● Supplied information
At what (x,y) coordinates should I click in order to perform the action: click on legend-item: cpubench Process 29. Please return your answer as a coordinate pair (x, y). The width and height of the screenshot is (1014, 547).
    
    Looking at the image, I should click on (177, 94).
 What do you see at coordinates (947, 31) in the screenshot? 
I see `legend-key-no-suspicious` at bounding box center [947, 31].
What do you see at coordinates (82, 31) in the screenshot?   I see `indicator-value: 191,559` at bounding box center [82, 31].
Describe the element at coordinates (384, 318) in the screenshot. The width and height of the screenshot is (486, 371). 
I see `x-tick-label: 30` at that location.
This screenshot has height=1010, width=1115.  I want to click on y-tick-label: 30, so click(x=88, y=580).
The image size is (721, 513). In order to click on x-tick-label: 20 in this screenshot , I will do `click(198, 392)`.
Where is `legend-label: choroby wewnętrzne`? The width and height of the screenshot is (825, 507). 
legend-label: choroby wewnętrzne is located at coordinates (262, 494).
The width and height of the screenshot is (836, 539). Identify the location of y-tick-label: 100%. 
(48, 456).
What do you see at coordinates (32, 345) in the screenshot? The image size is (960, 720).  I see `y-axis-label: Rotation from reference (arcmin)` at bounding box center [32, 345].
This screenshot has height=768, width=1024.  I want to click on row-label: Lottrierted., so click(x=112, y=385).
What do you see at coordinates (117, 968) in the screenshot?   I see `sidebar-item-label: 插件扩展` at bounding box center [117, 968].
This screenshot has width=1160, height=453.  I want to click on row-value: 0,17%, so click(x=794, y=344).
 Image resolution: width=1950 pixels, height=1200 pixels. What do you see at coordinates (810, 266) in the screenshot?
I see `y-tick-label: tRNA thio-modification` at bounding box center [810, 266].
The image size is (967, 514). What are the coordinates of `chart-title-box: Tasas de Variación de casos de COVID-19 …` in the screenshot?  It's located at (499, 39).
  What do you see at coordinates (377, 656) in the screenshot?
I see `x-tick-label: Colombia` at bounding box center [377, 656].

● The problem
Can you rewrite the items as a Markdown table with the columns "Row" and "Line", starting at the first line of the items and stopping after the line that contains "center [947, 31]."? Number each row and leave out blank lines.

● Solution for this task
| Row | Line |
|---|---|
| 1 | At what (x,y) coordinates should I click in order to perform the action: click on legend-item: cpubench Process 29. Please return your answer as a coordinate pair (x, y). The width and height of the screenshot is (1014, 547). |
| 2 |     Looking at the image, I should click on (177, 94). |
| 3 |  What do you see at coordinates (947, 31) in the screenshot?  |
| 4 | I see `legend-key-no-suspicious` at bounding box center [947, 31]. |